The new GPs that have come to Mexico to offer global private equity investments to institutional investors as of September 2021 have been: Stepstone Group (under the LOCK3PI ticker) and Oaktree Capital (OAKPI). Stepstone issued commitments for USD $400 million, while Oaktree for $224 million.

Among the recurring issuers for 2021 are: Walton Street Capital, General Atlantic, Thor Urbana and Lock. With these names, there are now 21 global and local GPs that have issued CERPIs.

Among the main issuers of CERPIs (listed by called capital) are: Harbourvest, Lock, Spruceview, General Atlantic, Blackrock and KKR.

1

At less than three months before the end of 2021, the committed capital of the 24 new CKDs (6) and CERPIs (18) is USD $2,543M of which USD $406M corresponds to investments in local private capital (CKDs) and USD $2,137M in global investments (CERPIs). The called capital is USD $120M for local investments vs USD $154M for global investments.

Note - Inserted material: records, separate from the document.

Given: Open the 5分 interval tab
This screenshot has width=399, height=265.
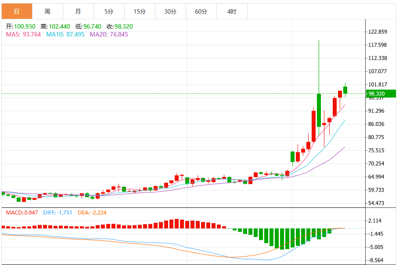Looking at the screenshot, I should (x=109, y=11).
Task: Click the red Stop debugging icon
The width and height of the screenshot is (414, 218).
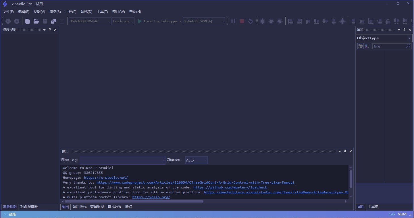Action: 242,21
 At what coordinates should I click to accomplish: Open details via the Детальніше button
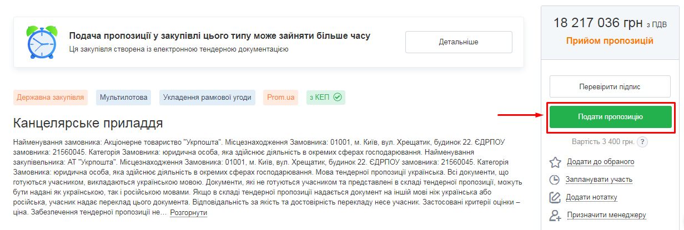tap(459, 42)
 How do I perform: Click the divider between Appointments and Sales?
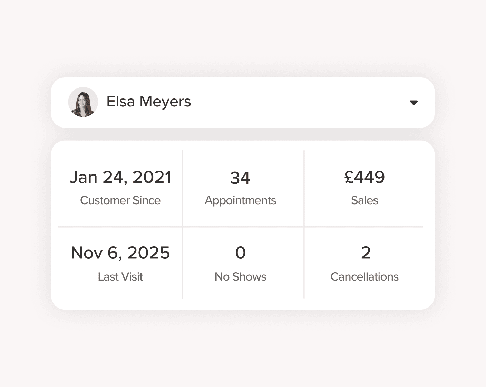304,188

When comparing the issuances of the CKDs vs the CERPIs of 2021, it is worth highlighting:

  • In the CKDs, committed capital is less than one fifth of the amount of CERPIs (USD $406M vs USD $2,137M), showing the greater interest for global private capital investments versus local.
  • The initial capital call of CERPIS have been remarkably lower than that of the CKDs in 2021 (7% vs 30%). CERPIs have been shown to call the minimum necessary, while CKDs have not been so prudent.
  • In the CERPIs, the figures as of September show that the total committed capital is already higher than the previous year (USD $2,137M in September vs USD $1,924M in 2020). In 2019, CERPI issuances reached USD $2,668M, while in 2018 it was USD $5,017M which represents the maximum level reached by the CERPIs (and first year institutional LPs invested in the structures).

2

Highlights from the local and global GPs of 2021:

  • Local issuers of recurring CKDs (FINSA, Walton Street Capital, Infraestructura México and Grupo Renovables Agrícolas).
  • Global issuers of recurring CERPIs (General Atlantic and Lock).
  • Local issuers that open their existing portfolio to global private equity investments using CERPIs (Thor Urbana, Walton Street Capital).
  • New global issuers of CERPIs that bring their global strategy (Stepstone with ticker symbol LOCK3PI, as well as Oaktree Capital).

3

In the list of potential issuers, that are in application and process of issuance there are two new local issuers of CKDs seeking to issue (DD3 and Finpro), while the potential issuers of CERPIs are Walton Street and Lock.

4

Everything indicates that 2021 will be an important year in the structuring and fundraising of vehicles for global private equity investments, and that new global issuers will continue to arrive to Mexico.